1. A transponder comprising: a transceiver to transmit and receive optical input/output (I/O); a first clock source to operate the transceiver at a first data rate upon receiving a select signal indicating that the transceiver is to operate at the first date rate; and a second clock source to operate the transceiver at a second data rate upon receiving a select signal indicating that the transceiver is to operate at the second date rate.

2. The transponder of claim 1 further comprising a microcontroller to operate control systems for the transceiver.

3. The transponder of claim 2 further comprising an electrical interface to transfer I/O from the transponder.

4. The transponder of claim 3 wherein the electrical interface provides clocking channels.

5. The transponder of claim 3 wherein the electrical interface is a seventy (70) pin connector.

6. The transponder of claim 3 further comprising a first interface coupled between the transceiver and the electrical interface.

7. The transponder of claim 6 wherein the first interface is a management data interface (MDIO).

8. The transponder of claim 6 further comprising a second interface coupled between the microcontroller and the electrical interface.

9. The transponder of claim 8 wherein the first interface is a two wire interface.

10. The transponder of claim 9 wherein the two wire interface is an inter-integrated circuit (I2C) interface.

11. The transponder of claim 4 wherein the select signal value is controlled by controlling input voltage on the electrical interface.

12. The transponder of claim 4 wherein the select signal value is controlled by receiving the select signal value at the microcontroller and transmitting the value to the first clock source and the second clock source.

13. A method comprising: selecting a signal value indicating whether a transponder is to operate according to a first date rate or a second data rate; transmitting the signal value to a first clock designated to operate the transponder at the first date rate; and transmitting the signal value to a second clock designated to operate the transponder at the second date rate.

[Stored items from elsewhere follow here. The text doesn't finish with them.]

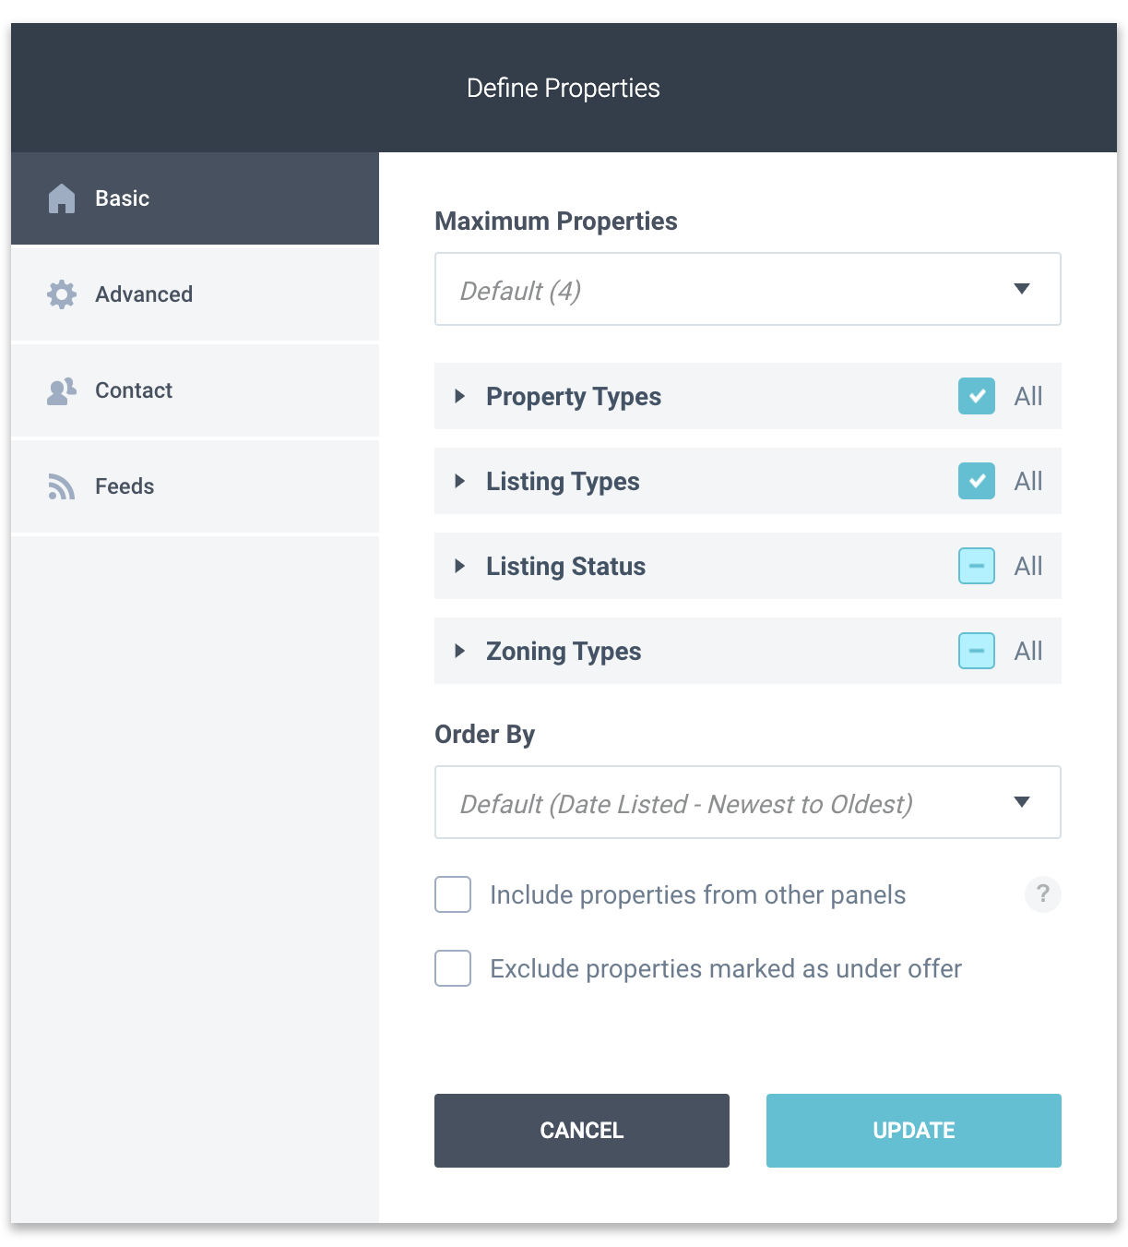Click the gear icon next to Advanced
This screenshot has width=1128, height=1247.
[61, 294]
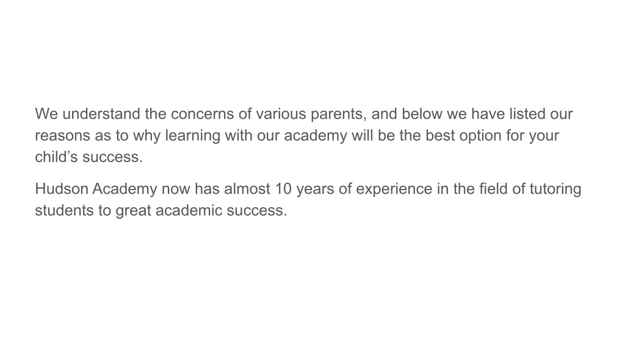Click the word "Hudson" in the second paragraph
625x351 pixels.
tap(62, 189)
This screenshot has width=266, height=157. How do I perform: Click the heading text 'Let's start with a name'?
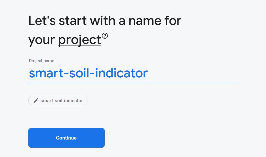(x=104, y=21)
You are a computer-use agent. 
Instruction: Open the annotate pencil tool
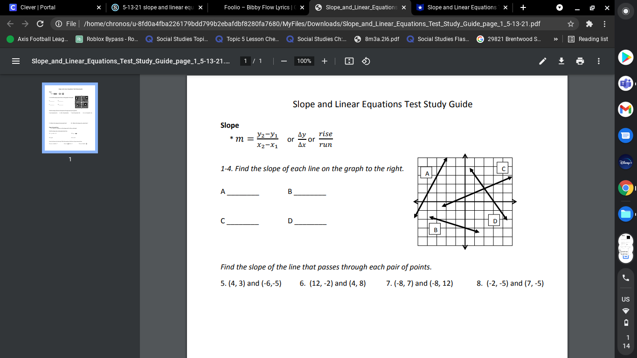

14. The method of claim 13 further comprising activating the first clock if the signal value indicates that the transponder is to operate at the first data rate.

15. The method of claim 13 further comprising activating the second clock if the signal value indicates that the transponder is to operate at the second data rate.

16. The method of claim 13 wherein selecting the signal value comprises controlling input voltage at an electrical interface.

17. The method of claim 13 wherein selecting the signal value comprises switching a register bit.

18. A line card comprising: a media access controller (MAC); and an optical transponder, coupled to the MAC, having: a first clock source to operate the transponder at a first data rate upon receiving a select signal indicating that the transponder is to operate at the first date rate; and a second clock source to operate the transponder at a second data rate upon receiving a select signal indicating that the transponder is to operate at the second date rate.

19. The line card of claim 18 wherein the transponder further comprises a transceiver to transmit and receive optical input/output (I/O);

20. The line card of claim 19 further comprising a microcontroller to operate control systems for the transceiver.

21. The line card of claim 20 further comprising an electrical interface to transfer I/O between the transponder and the MAC.

22. The line card of claim 21 wherein the select signal value is controlled by controlling input voltage on the electrical interface.

23. The line card of claim 21 wherein the select signal value is controlled by receiving the select signal value at the microcontroller and transmitting the value to the first clock source and the second clock source.

24. The line card of claim 18 further comprising: a network processor coupled to the MAC; and a control processor coupled to the MAC.